Will Olympia become part of Herriman? An annexation updateAug 04, 2021 10:26AM ● By Justin Adams
A map showing the boundaries of the Olympia development in relation to Herriman city. (Photo via Herriman.org)
By Justin Adams | [email protected]
In May, the Herriman Journal reported on a city council discussion on the possibility of annexing the Olympia project (formerly Olympia Hills) into the city. A lot has happened since then, so here’s an update.
Some Herriman residents might wonder why the city would extend its borders to include the controversial 900+ acre development. Simply put, Olympia is being built one way or another and Herriman will have to upgrade its own infrastructure no matter what. If the project happens within city borders, then the city can collect money through impact fees and building permits to pay for those infrastructure improvements.
Another benefit to annexation is that it allows the city to have more of a say in how the development progresses. The city can negotiate with the developer in efforts to blend the project with neighboring developments in Herriman that already exist, as well as work towards appropriately addressing the impacts.
There is a very specific process for annexation application and approval established in state law. Throughout the process there are multiple “off-ramps,” or opportunities for the city to back out of negotiations and deny the application.
On June 15, the developer filed a Petition for Annexation.
On July 14, the city council accepted the petition for further consideration. (Not a final approval.)
Following the city’s acceptance of the petition, there’s a review period to make sure the application follows state law. The city is also required to make a public notice.
Given the current timeline, the city council may be able to vote for final approval (or denial) during its September meetings, according to Assistant City Manager Tami Moody.
If approved at that time, Olympia would officially become part of Herriman on Jan. 1, 2022.
As this timeline has progressed, the city has established multiple working groups to analyze the costs and benefits of annexing Olympia, as well as negotiate changes to the project with the developer. Those working groups have focused on four aspects of the development: Planning, Infrastructure, Finance and the Master Development Agreement. Each working group has included members of the city council, city staff members and representatives from the developer. While these meetings haven’t been open to the public, the city has published summaries of what has been discussed in each group’s meetings.
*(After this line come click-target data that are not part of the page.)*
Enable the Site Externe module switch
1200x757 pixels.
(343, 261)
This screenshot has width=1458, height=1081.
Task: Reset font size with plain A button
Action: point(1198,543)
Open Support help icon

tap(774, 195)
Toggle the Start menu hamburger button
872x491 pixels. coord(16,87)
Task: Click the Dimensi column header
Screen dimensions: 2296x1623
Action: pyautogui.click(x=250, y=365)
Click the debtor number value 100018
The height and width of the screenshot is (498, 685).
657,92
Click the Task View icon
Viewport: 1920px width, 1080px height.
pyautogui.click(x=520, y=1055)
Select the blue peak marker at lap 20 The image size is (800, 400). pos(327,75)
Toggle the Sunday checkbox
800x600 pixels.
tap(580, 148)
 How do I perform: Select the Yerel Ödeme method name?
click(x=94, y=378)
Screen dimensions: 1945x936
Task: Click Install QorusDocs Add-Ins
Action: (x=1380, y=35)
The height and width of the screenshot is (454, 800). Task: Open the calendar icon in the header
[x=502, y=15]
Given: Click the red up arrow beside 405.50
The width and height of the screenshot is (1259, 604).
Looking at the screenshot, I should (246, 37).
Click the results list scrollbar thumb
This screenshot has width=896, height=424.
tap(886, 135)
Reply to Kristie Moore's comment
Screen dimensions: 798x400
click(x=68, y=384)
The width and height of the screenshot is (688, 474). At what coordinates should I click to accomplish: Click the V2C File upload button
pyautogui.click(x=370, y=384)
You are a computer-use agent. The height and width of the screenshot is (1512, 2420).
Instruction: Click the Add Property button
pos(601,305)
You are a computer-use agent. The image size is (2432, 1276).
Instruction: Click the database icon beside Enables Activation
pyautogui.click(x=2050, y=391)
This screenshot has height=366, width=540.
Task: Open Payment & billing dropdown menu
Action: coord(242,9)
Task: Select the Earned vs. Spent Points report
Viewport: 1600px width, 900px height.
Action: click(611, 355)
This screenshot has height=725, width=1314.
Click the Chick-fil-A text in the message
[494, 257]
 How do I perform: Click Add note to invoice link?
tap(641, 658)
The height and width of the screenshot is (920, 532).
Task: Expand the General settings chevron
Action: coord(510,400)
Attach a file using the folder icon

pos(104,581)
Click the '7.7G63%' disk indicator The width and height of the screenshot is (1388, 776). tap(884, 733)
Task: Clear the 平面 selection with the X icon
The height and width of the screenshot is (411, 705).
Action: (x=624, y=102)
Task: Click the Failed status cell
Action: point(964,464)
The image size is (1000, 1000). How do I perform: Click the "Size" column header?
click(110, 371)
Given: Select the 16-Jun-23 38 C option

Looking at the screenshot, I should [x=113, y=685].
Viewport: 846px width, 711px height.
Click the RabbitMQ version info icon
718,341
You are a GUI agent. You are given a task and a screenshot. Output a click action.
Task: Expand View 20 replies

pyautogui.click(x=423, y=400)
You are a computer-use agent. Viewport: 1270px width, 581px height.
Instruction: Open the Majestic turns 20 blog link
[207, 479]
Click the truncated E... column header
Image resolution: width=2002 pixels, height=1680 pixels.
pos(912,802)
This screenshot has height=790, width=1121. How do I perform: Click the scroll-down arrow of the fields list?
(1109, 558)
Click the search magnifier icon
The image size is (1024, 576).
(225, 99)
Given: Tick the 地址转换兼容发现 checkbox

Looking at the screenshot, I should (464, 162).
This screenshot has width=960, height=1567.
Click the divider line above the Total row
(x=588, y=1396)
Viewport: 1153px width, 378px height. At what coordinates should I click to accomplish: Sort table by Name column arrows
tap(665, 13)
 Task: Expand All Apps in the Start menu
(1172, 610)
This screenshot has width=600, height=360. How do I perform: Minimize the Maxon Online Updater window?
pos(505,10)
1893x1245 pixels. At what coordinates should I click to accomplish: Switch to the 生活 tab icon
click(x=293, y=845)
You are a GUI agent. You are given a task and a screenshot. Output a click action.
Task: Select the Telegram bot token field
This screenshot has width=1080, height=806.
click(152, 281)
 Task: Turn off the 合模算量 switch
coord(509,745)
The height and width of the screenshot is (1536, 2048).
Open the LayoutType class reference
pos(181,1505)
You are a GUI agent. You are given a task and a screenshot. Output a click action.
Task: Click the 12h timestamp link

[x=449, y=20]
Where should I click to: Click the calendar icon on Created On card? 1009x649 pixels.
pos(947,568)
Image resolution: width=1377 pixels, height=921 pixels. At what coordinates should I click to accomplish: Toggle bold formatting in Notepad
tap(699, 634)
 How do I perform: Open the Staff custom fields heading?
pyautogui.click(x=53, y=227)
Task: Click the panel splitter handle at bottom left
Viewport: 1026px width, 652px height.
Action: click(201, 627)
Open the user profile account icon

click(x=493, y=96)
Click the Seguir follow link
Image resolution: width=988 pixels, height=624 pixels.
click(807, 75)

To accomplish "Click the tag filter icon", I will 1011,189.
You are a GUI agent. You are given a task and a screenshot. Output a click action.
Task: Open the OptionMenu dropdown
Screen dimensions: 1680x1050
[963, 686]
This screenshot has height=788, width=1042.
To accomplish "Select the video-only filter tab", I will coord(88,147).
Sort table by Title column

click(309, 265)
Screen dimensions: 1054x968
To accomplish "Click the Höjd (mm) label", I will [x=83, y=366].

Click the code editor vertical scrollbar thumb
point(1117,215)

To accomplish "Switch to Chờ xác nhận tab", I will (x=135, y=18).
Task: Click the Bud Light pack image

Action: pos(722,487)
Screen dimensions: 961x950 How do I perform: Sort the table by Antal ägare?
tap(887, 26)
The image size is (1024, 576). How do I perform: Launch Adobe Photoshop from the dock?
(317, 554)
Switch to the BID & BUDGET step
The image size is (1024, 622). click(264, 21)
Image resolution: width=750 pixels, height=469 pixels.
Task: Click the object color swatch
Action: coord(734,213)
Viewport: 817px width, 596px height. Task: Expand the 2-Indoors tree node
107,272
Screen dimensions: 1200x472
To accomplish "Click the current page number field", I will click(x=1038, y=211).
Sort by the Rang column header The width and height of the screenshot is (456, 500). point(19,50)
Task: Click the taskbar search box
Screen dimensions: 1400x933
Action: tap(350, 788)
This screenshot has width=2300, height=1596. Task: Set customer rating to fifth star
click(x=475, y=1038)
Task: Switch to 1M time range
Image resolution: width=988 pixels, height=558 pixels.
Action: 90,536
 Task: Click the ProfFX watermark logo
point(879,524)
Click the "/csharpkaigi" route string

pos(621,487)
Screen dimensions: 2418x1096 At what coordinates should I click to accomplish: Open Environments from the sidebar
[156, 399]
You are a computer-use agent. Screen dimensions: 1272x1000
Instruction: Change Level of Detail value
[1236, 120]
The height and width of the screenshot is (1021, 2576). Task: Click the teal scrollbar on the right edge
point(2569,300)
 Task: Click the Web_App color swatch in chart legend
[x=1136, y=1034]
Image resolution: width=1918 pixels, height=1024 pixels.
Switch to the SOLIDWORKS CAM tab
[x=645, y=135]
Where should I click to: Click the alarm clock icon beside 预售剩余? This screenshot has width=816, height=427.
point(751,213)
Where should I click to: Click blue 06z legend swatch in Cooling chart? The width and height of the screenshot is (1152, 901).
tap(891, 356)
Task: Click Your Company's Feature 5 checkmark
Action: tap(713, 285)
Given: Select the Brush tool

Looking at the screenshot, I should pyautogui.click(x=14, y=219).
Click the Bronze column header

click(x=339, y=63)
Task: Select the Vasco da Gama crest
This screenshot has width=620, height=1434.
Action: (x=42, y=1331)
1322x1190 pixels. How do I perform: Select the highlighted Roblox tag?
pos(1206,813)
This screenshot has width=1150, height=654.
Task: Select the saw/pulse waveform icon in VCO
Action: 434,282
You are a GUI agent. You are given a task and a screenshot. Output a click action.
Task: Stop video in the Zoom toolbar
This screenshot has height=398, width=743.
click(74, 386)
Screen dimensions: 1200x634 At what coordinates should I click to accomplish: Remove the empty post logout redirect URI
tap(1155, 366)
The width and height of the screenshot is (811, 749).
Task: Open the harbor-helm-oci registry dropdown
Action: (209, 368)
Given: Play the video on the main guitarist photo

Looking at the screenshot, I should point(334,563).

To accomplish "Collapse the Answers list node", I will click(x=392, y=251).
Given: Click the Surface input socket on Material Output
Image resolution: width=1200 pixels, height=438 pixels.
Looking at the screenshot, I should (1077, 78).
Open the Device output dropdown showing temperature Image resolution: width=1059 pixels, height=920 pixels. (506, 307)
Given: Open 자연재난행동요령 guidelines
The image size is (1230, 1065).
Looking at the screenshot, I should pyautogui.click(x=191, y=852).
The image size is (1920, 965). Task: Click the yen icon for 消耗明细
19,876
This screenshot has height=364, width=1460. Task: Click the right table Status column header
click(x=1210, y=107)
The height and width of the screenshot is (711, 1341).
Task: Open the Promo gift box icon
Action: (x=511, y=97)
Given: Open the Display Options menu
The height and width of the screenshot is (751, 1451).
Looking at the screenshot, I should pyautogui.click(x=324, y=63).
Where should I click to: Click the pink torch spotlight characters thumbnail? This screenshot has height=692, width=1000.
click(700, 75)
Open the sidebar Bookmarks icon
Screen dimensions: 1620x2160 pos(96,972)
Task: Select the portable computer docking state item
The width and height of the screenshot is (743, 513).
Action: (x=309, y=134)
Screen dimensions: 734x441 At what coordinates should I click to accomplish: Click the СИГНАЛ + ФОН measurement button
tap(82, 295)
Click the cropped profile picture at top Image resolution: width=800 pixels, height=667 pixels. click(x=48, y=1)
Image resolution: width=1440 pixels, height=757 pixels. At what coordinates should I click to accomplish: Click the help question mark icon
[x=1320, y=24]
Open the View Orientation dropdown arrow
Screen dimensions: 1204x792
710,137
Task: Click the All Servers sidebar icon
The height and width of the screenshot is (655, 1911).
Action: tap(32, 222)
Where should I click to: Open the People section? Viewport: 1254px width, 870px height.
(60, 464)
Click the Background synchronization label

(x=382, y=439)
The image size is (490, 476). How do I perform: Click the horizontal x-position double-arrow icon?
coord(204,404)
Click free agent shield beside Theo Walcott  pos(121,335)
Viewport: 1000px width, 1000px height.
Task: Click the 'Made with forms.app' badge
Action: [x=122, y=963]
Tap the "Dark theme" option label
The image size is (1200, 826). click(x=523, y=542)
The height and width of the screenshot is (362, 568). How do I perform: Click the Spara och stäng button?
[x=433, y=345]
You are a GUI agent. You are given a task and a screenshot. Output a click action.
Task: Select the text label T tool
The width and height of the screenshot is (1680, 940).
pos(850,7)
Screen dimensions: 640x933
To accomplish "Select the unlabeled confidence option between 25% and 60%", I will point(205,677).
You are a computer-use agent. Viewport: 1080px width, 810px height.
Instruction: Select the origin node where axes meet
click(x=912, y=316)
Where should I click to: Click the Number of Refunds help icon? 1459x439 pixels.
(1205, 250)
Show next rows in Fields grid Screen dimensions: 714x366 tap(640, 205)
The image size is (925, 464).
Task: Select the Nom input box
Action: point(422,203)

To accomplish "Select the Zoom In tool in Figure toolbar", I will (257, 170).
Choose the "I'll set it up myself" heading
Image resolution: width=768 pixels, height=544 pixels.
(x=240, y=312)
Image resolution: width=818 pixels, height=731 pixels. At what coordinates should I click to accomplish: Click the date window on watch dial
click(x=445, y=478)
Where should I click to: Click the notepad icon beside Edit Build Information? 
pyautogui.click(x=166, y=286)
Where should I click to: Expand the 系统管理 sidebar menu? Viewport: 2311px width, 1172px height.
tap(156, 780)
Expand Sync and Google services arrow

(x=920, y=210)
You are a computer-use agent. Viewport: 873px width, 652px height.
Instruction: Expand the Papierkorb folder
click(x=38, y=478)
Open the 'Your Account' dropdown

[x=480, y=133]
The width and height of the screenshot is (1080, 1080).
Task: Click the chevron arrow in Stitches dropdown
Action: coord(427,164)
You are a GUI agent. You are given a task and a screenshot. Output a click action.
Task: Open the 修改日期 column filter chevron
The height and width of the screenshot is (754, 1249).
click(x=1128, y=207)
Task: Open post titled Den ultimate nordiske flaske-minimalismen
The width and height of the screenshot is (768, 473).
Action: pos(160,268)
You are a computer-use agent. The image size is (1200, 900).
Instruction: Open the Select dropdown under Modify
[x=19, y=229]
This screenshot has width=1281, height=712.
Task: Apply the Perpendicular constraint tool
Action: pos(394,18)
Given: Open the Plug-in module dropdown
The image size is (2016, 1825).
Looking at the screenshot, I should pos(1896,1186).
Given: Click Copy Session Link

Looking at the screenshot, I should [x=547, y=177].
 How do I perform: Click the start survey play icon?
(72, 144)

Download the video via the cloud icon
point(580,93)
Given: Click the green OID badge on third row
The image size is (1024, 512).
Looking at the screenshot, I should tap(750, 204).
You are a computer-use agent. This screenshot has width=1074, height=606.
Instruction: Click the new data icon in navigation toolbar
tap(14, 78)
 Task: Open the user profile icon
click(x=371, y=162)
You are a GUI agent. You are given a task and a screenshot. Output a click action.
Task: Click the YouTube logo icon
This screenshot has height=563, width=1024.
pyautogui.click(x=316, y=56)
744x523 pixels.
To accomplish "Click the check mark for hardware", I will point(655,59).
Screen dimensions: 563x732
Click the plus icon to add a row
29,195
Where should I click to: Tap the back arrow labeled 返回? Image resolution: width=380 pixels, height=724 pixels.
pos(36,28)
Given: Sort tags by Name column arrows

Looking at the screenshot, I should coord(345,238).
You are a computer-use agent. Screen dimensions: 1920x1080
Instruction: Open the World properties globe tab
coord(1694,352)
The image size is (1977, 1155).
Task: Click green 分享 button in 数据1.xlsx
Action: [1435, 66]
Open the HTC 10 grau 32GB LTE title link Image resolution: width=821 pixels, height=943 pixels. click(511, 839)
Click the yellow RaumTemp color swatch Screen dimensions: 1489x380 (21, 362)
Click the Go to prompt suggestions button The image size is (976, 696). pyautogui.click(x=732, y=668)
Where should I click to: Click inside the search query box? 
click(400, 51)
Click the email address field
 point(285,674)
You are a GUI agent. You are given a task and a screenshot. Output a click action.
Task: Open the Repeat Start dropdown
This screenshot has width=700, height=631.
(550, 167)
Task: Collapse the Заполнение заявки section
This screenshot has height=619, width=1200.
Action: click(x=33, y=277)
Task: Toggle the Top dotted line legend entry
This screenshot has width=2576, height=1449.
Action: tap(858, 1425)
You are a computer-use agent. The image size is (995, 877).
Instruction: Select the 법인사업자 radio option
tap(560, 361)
Master Development Agreement
Master Development Agreements are a tool sometimes used by land-use authorities to regulate the development of unique large-scale projects. They can specify everything from unit density to requirements for open space, building materials and parking, to financing mechanisms.
An initial MDA was approved by the Salt Lake County Council when they voted to approve the development’s rezone application last year. A key focus of the city’s working groups has been to update that MDA to reflect the city’s priorities.
During its Aug. 5 meeting, the Herriman City Planning Commission will hold a public hearing to potentially approve a new MDA for the project that has incorporated the changes recommended by the working groups. The Planning Commission’s approval of the item would merely represent a recommendation for the city council, which would ultimately vote for final approval of both the MDA and the annexation application.